**Work required**
Can you lay out every line of the listing below as a Markdown table with the columns Row and Line, leaving out blank lines?

# start of Material to process

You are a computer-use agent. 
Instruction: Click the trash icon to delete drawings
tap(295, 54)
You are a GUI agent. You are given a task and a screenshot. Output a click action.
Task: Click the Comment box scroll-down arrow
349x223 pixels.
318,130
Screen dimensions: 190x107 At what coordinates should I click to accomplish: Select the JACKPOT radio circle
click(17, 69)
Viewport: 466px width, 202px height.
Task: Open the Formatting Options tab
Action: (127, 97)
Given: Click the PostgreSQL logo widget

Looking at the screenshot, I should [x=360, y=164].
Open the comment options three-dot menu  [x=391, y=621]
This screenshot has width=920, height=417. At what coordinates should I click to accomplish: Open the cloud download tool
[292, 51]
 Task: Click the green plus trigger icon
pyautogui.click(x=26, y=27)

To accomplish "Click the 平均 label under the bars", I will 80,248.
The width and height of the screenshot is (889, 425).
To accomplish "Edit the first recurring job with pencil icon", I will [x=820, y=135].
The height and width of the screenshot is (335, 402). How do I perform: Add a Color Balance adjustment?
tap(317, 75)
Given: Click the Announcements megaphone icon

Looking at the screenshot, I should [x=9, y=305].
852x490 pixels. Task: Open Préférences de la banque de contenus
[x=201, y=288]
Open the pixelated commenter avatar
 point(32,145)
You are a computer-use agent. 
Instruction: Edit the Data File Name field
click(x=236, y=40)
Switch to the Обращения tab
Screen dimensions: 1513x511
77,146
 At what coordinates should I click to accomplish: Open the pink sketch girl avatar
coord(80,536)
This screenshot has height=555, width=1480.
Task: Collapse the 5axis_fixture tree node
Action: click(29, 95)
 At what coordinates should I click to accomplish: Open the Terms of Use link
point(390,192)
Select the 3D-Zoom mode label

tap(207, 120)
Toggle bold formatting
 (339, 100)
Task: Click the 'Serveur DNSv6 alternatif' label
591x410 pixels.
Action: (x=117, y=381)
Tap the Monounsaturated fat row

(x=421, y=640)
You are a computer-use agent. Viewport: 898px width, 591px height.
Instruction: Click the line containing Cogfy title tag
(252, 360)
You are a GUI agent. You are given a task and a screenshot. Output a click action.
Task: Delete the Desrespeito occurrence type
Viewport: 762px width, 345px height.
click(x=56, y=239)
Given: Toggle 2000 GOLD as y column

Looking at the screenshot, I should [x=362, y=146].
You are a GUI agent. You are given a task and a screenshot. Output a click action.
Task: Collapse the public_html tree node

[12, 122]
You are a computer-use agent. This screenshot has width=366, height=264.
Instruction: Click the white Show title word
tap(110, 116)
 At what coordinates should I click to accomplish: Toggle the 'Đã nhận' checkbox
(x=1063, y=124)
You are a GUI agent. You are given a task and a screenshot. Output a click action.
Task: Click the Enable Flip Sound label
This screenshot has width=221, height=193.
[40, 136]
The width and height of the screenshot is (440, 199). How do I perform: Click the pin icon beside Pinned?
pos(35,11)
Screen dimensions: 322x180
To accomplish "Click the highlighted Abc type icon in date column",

# end of Material to process

**Solved problem**
| Row | Line |
|---|---|
| 1 | You are a computer-use agent.  |
| 2 | Instruction: Click the trash icon to delete drawings |
| 3 | tap(295, 54) |
| 4 | You are a GUI agent. You are given a task and a screenshot. Output a click action. |
| 5 | Task: Click the Comment box scroll-down arrow |
| 6 | 349x223 pixels. |
| 7 | 318,130 |
| 8 | Screen dimensions: 190x107 At what coordinates should I click to accomplish: Select the JACKPOT radio circle |
| 9 | click(17, 69) |
| 10 | Viewport: 466px width, 202px height. |
| 11 | Task: Open the Formatting Options tab |
| 12 | Action: (127, 97) |
| 13 | Given: Click the PostgreSQL logo widget |
| 14 | Looking at the screenshot, I should [x=360, y=164]. |
| 15 | Open the comment options three-dot menu  [x=391, y=621] |
| 16 | This screenshot has width=920, height=417. At what coordinates should I click to accomplish: Open the cloud download tool |
| 17 | [292, 51] |
| 18 |  Task: Click the green plus trigger icon |
| 19 | pyautogui.click(x=26, y=27) |
| 20 | To accomplish "Click the 平均 label under the bars", I will 80,248. |
| 21 | The width and height of the screenshot is (889, 425). |
| 22 | To accomplish "Edit the first recurring job with pencil icon", I will [x=820, y=135]. |
| 23 | The height and width of the screenshot is (335, 402). How do I perform: Add a Color Balance adjustment? |
| 24 | tap(317, 75) |
| 25 | Given: Click the Announcements megaphone icon |
| 26 | Looking at the screenshot, I should [x=9, y=305]. |
| 27 | 852x490 pixels. Task: Open Préférences de la banque de contenus |
| 28 | [x=201, y=288] |
| 29 | Open the pixelated commenter avatar |
| 30 |  point(32,145) |
| 31 | You are a computer-use agent.  |
| 32 | Instruction: Edit the Data File Name field |
| 33 | click(x=236, y=40) |
| 34 | Switch to the Обращения tab |
| 35 | Screen dimensions: 1513x511 |
| 36 | 77,146 |
| 37 |  At what coordinates should I click to accomplish: Open the pink sketch girl avatar |
| 38 | coord(80,536) |
| 39 | This screenshot has height=555, width=1480. |
| 40 | Task: Collapse the 5axis_fixture tree node |
| 41 | Action: click(29, 95) |
| 42 |  At what coordinates should I click to accomplish: Open the Terms of Use link |
| 43 | point(390,192) |
| 44 | Select the 3D-Zoom mode label |
| 45 | tap(207, 120) |
| 46 | Toggle bold formatting |
| 47 |  (339, 100) |
| 48 | Task: Click the 'Serveur DNSv6 alternatif' label |
| 49 | 591x410 pixels. |
| 50 | Action: (x=117, y=381) |
| 51 | Tap the Monounsaturated fat row |
| 52 | (x=421, y=640) |
| 53 | You are a computer-use agent. Viewport: 898px width, 591px height. |
| 54 | Instruction: Click the line containing Cogfy title tag |
| 55 | (252, 360) |
| 56 | You are a GUI agent. You are given a task and a screenshot. Output a click action. |
| 57 | Task: Delete the Desrespeito occurrence type |
| 58 | Viewport: 762px width, 345px height. |
| 59 | click(x=56, y=239) |
| 60 | Given: Toggle 2000 GOLD as y column |
| 61 | Looking at the screenshot, I should [x=362, y=146]. |
| 62 | You are a GUI agent. You are given a task and a screenshot. Output a click action. |
| 63 | Task: Collapse the public_html tree node |
| 64 | [12, 122] |
| 65 | You are a computer-use agent. This screenshot has width=366, height=264. |
| 66 | Instruction: Click the white Show title word |
| 67 | tap(110, 116) |
| 68 |  At what coordinates should I click to accomplish: Toggle the 'Đã nhận' checkbox |
| 69 | (x=1063, y=124) |
| 70 | You are a GUI agent. You are given a task and a screenshot. Output a click action. |
| 71 | Task: Click the Enable Flip Sound label |
| 72 | This screenshot has width=221, height=193. |
| 73 | [40, 136] |
| 74 | The width and height of the screenshot is (440, 199). How do I perform: Click the pin icon beside Pinned? |
| 75 | pos(35,11) |
| 76 | Screen dimensions: 322x180 |
| 77 | To accomplish "Click the highlighted Abc type icon in date column", |